• The exercise: Copy out verbatim the lines in the items below, beginning with the line that contains "At what (x,y)" and continuing through the final line of the items.

— Start —

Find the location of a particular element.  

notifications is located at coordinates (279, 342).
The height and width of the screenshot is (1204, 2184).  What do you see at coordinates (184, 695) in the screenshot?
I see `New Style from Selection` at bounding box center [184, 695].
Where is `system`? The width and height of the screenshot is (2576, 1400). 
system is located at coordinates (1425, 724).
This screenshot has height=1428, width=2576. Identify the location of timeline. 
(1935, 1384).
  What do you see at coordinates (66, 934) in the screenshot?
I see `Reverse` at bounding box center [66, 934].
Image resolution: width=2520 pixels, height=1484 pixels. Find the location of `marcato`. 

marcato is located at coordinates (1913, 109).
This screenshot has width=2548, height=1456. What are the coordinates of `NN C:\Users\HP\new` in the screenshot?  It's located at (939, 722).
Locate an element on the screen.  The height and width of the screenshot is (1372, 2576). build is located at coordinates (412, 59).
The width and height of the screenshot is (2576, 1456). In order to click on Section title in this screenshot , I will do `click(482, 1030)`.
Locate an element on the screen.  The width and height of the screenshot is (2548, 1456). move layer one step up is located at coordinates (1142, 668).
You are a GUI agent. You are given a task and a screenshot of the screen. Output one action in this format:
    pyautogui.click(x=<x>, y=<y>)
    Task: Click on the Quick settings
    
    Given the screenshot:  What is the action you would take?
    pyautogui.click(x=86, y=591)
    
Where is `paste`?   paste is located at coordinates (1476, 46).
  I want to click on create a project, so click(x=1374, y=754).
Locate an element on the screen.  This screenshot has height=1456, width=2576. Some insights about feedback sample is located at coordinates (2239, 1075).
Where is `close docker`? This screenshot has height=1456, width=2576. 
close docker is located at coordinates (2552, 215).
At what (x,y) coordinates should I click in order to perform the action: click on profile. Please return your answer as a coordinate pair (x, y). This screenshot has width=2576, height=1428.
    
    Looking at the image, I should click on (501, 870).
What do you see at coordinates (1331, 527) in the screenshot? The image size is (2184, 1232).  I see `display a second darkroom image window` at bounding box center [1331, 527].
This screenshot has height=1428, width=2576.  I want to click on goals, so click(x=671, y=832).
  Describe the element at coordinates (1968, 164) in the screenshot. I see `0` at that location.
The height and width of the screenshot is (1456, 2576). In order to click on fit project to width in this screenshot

— End —

• Task result:
At what (x,y) coordinates should I click in order to perform the action: click on profile. Please return your answer as a coordinate pair (x, y). This screenshot has width=2576, height=1428.
    
    Looking at the image, I should click on (501, 870).
What do you see at coordinates (1331, 527) in the screenshot? The image size is (2184, 1232).  I see `display a second darkroom image window` at bounding box center [1331, 527].
This screenshot has height=1428, width=2576.  I want to click on goals, so click(x=671, y=832).
  Describe the element at coordinates (1968, 164) in the screenshot. I see `0` at that location.
The height and width of the screenshot is (1456, 2576). In order to click on fit project to width in this screenshot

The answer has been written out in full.